* **GIVEN TEXT**

══════════════════════════════

The invitation to Singapore to participate in the G20 Summit is a recognition that the Global Governance Group (3G) it initiated can contribute to the G20 process. In Seoul, the leaders should adopt the 3G ideas to position the G20 Summit as the universal and unquestioned premier fora for overseeing global economic governance.
FOR THE first time, the Group of 20, through current chair South Korea, has invited Singapore to participate in the G20 Summit to be held in Seoul on 11-12 November. This is a recognition that the Global Governance Group or the 3G, which Singapore chairs, can contribute to the G20 process.
The G20 Summit – comprising leaders of 20 of the world’s major as well as emerging economies – was established by the dominant powers soon after the onset of the global economic crisis in 2008.The leaders who met self-appointed the Summit as the “premier fora for international economic cooperation”. In September 2009 President Obama categorically announced that the G20 would replace the G7, the economic forum comprising only the world’s top industrialised economies. This was an historic event as important emerging countries were for the first time included in the core of global economic governance.
Questions were, however, immediately raised about the inclusiveness of the G20. While it represents 4.2 billion people, what about the remaining 2.6 billion, were they not to be heard on global issues? The legitimacy of the G20 was also questioned because its membership was ad hoc and self-selected.
Issues of managing the crisis and coordinating policies internationally had occupied the attention of policymakers when the world was at the brink of the worst crisis since the Great Depression. In this regard, the G20 performed admirably in coordinating fiscal stimulus packages, initiating financial regulatory reforms, and to some extent, in raising issues related to reforming international economic institutions (IEIs). As the industrial countries still struggle to emerge from the crisis, issues of inclusiveness and legitimacy have once again re- surfaced to haunt the G20. If these issues cannot be addressed, there is a danger that the G20’s capacity to oversee global economic governance could be questioned.
Enhancing G20’s Legitimacy
To make the G20 more inclusive and legitimate, the Stiglitz Commission appointed by the President of the UN General Assembly has recommended the involvement of the United Nations. The Commission argues that decisions concerning necessary reforms in global institutional arrangements must be made not by a self- selected group but by all countries in the world or the G192, working in concert. It also argues that better representation and democratic legitimacy will not require the presence of all countries in all deliberations. Working committees chosen by a democratic process can be limited to a size that ensures effective decision- making. This proposal merits further consideration. On the other hand, the view that the UN lacks effectiveness and has a few accomplishments to show on the global economic and financial areas must be considered as well.

══════════════════════════════

* **MATERIAL**
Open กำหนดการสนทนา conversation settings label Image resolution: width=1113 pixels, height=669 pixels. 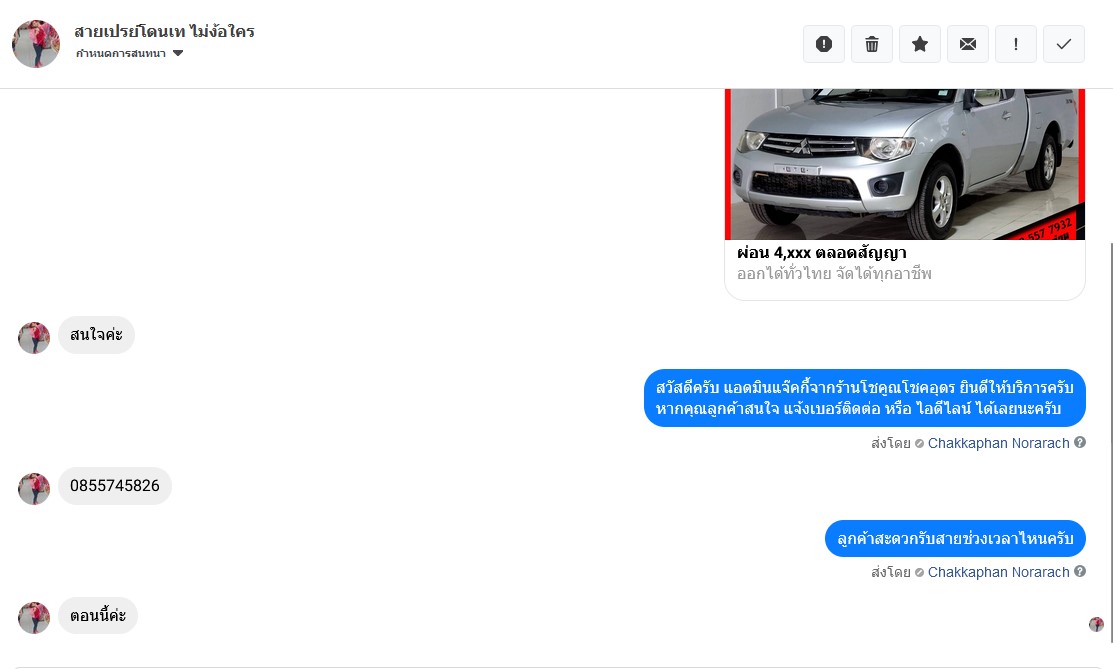(x=121, y=53)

══════════════════════════════

* **WORK TO BE COMPLETED**
Continue the commentary on the G20 Summit and Singapore's Global Governance Group, starting after its final sentence.

* **THE RESULT**
Global Governance Group
A better approach is that of the 3G which has been convened by Singapore under the auspices of the UN since July 2009. Its membership presently comprises 28 small and medium states from around the world of which six are from Asia — Brunei, Malaysia, New Zealand, Philippines, Singapore and Vietnam. The group believes that the G20 needs to be consultative, inclusive and transparent so that its outcomes can be effectively implemented globally. For this to happen, there has to be greater engagement between the G20 and the UN, the only global body with universal participation and unquestioned legitimacy. The 3G believes that the G20 and the UN can co-exist amicably.
Singapore’s Permanent Representative to the UN, Ambassador Vanu Gopal Menon, has summarised the main ideas put forward by the 3G. Firstly, the G20 should undertake consultations as widely as possible with the non- G20 members both before and after the G20 Summits. Secondly, the participation of the UN Secretary General and his Sherpa at the G20 Summits and preparatory meetings should be formalised.
Thirdly, participation of Chairs of various regional organisations in G20 Summits should be regularised. In accordance with the G20 practice of inviting non-members, Chairs of the African Union (AU), New Partnership for Africa’s Development (NEPAD), ASEAN and 3G have been invited to participate in the Seoul Summit. In the future, Chairs of additional regional groups could be invited selectively as appropriate.
Fourthly, regional groupings alone may not adequately represent the national interests of small and medium- sized states. In such a case, the G20 decision-making process should be flexible. It should allow non-G20 states to participate in ministerial and other gatherings as well as other working groups involving senior officials/experts on specialised issues. This will ensure that deliberations on key issues of global concern engage all relevant parties.
Adopting 3G’s Ideas in Seoul?
In November, the G20 Summit will be held for the first time in Asia and there is pressure on Asia to deliver. In a recent speech in Daejon, South Korea, Dominique Strauss-Kahn, the managing director of the International Monetary Fund (IMF), reminded that the time had come for Asia to play a leading role in the global economy.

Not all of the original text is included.